All of the above actually happened to Con Edison, New York City's 176-year-old utility company. In 1989, an explosion near New York's stately Gramercy Park killed two Con Ed employees and a neighborhood resident. An apartment building was contaminated with asbestos--but Con Ed executives insisted there was no hazard, until four days after the explosion, when angry residents confronted them with independent tests that showed their building was unsafe.

In 1994, after years of court battle, the company pled guilty to lying about the contamination. Con Ed accepted both a $2 million fine and a court-appointed monitor, an environmental activist and lawyer, who would spend the next two years scrutinizing the company's environmental performance.

Partly inspired by the Gramercy Park incident, New York State's Department of Environmental Conservation (DEC) launched an investigation of its own. It found, among other things, that Con Ed had dumped oil and other pollutants into New York City waterways more than 300 times, and fined the company a record $14 million. It also imposed a "consent order" demanding sweeping changes in Con Ed's practices.

But if this story has a dreadful beginning, it gets better as it goes along. Rather than fight on in court, the company determined to literally clean up its act, and create an environmental program of such excellence that it could stand as an example to other utilities. Four years later, it has done just that. By just about every measure the company's incidents of environmental noncompliance have dropped dramatically, and even its critics concede impressive improvement. 

"We believe they have made significant progress," says Robert McGuire, a former federal prosecutor on the Gramercy Park case who is now serving as Con Ed's environmental ombudsman, as the court mandated when it ended the company's probation in 1998.
"They committed a substantial amount of resources to improving environmental programs, and they have put their money where their mouth is."

'Operations Drives the Bus'

It's hard to imagine how a company's standing on environmental issues could be much worse than Con Ed's was in 1994. But it's not hard to see how the company got there. Con Ed delivers not only electricity, but also gas and steam to more than 3 million homes and businesses in New York City. Some of the infrastructure that carries these products dates back 50 years or more, to a time when the hazards of such materials as asbestos and polychlorinated biphenyls (PCBs) were not known.

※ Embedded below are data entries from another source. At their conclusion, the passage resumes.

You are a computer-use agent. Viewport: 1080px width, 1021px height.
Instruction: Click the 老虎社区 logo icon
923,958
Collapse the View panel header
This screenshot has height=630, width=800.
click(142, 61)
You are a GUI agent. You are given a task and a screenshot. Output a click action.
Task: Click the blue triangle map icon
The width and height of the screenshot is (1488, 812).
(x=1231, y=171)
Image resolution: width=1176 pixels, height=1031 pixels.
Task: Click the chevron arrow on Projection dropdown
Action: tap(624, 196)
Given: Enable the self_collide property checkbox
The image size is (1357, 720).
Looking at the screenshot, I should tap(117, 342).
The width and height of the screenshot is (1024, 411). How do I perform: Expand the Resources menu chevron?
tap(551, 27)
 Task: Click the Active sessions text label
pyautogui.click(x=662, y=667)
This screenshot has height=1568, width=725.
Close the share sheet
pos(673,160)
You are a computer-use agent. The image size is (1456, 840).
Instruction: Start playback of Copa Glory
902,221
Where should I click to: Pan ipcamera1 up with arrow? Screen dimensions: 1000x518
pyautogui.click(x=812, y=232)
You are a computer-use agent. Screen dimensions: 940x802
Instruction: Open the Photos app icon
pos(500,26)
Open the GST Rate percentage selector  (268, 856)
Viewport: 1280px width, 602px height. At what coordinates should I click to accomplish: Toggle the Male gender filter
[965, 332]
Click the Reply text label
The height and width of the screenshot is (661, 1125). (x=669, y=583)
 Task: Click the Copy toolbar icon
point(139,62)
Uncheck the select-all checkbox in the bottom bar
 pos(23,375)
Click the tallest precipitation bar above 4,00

So Con Ed employees must work with hazardous materials on a daily basis.

Frequent exposure to environmental and safety issues was only half the problem. The other half was how Con Ed had been dealing with these issues. The company did have an Environmental Affairs Department, staffed with about 40 people who were, by all reports, both very dedicated to protecting the environment and very knowledgeable about how to do so. But they were completely isolated from the rest of the company. 

"That's not unlike a lot of companies that find themselves trying to get into the 20th century as far as environmental management is concerned," notes M. Peter Lanahan, Jr., Con Ed's vice president of Environment, Health & Safety. A former DEC executive Lanahan was brought in in the wake of the guilty plea to reform Con Ed's environmental program. 
"That's the traditional model," he explains. "Here, you guys are responsible for the environment. You make those guys do it. Forget it! It's not going to work. You can't ever has as many environmental people as operating people, so you can't watch them. You've got to get them to want to do it."

Particularly not at Con Ed, where the watchword had always been: "Operations drives the bus." In other words, operating the system that delivers services to New York's residents is the absolute number-one priority--and indeed, Con Ed claims to have the best reliability record of any utility in the country. 

"You can't let the lights go out in the city of New York without some pretty severe consequences," Lanahan notes. (That comment turned out to be prophetic: a few weeks after this interview the lights did go out in New York's Washington Heights neighborhood for 19 hours. The blackout resulted from an underground cable fire, brought on by an unprecedented heat wave. Nevertheless, the city promptly sued Con Ed.)

With its environmental experts isolated, and the company's attention firmly focused on keeping power flowing, environmental breaches were inevitable, explains Ed Schwarz, Department Manager Steam Operations, Environment Health & Safety. Isolation of Con Ed's environmental professionals may not have caused the problems at Gramercy Park, he notes, but they definitely did cause its troubles with the DEC.

"The fact is, we had hundreds and hundreds of oil leaks, some of which were reported, some of which weren't reported. They were just not addressed, there weren't preventive measures put in place to avoid this in the future. As a result, we ended up with a major consent order." 

"Double Matrix"

Armed with an absolute commitment from the company chairman, Eugene McGrath, to fix Con Ed's environmental problems, Lanahan began by restructuring the company's environmental staff so that environmental concerns could become part of every day operations. Environment, Health & Safety (EH&S) staff are now fanned out throughout the company in what Ed Schwarz ((??)) describes as a "double matrix."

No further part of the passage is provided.